Le Journal de Montréal a publié hier un article intitulé “Des fouilles qui rapportent”, qui convaincrait les plus incrédules. On y parle d'un impressionnant butin, composé notamment de pierres et de roches, mais aussi d'une barre à clous et d'une arme artisanale. Photographies (courtoisie du SPVM) à l'appui.
Ma première réflexion est la suivante : pourquoi des individus, sachant pertinemment que les lieux étaient sous haute surveillance policière depuis déjà deux jours, se seraient aventurés à transporter de tels objets dans des sacs à dos, qu'ils savaient être systématiquement fouillés ? Alors que mon petit sac en bandoulière contenant un livre et une pomme a été fouillé à trois reprises, avant de pouvoir même voir la lumière du Parc Jean-Drapeau – duquel j'ai immédiatement été expulsé, une promenade et un pique-nique n'étant plus des raisons valables de s'y trouver – un individu transportant une barre à clou a été capable de se rendre jusqu'au parc avant d'être interpellé par la police.

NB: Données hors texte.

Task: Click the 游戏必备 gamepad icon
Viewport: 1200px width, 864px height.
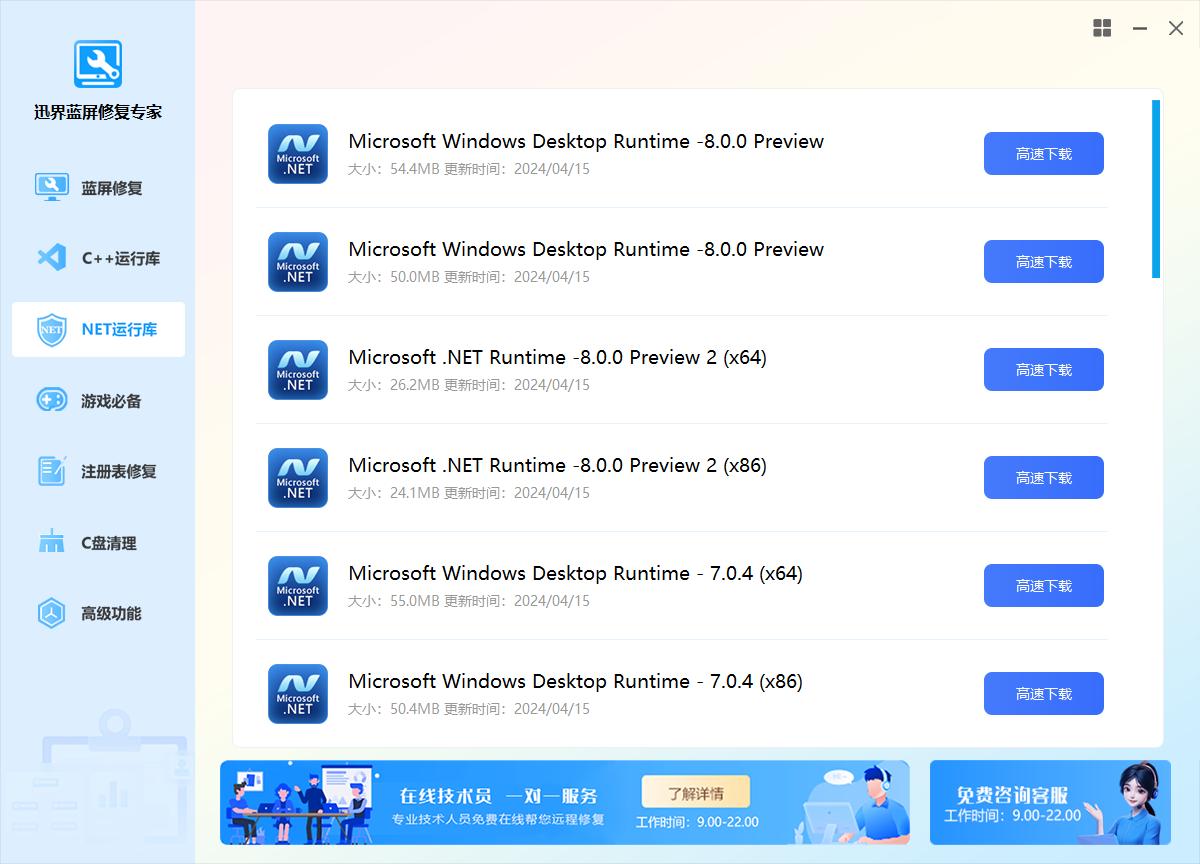Action: (51, 400)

Des gens de plus ou moins bonne foi me diront alors qu'il s'agit de gens profondément stupides, qui pensaient pouvoir s'en tirer, se faufiler. Mais le commandant Simonneau a affirmé que ces gens ont été interpellés, et qu'après identification et vérifications, il ont été libérés. Alors que des manifestants ont passé des nuits en prison pour bien moins que cela, des individus “armés” ont été libérés après quelques heures. Je demanderais alors aux gens qui applaudissent les mesures prises cette fin de semaine par le service de police : N'avez-vous pas peur qu'une personne qui a pris le temps de concocter un cocktail Molotov ou de fabriquer une arme à partir d'une scie, était dans les rues de Montréal, en liberté, le soir même ?
De l'affaire des Khadir :
Le jeudi matin qui annonçait le début du Grand Prix, les média ne parlaient que des perquisitions faites auprès de personnes présumées avoir été impliquées dans divers actes criminels durant les dernières semaines. Quatre personnes ont été arrêtées, mais une seule arrestation fût mise en exergue, celle de Yalda Mâchouf-Khadir, dont le père et député de Mercier, Amir Khadir avait lui-même été interpellé la veille à Québec pour avoir participé à une manifestation déclarée illégale (ou était-ce pour avoir entravé la circulation, je ne sais plus). La presse était présente à cette opération policière, filmant la scène.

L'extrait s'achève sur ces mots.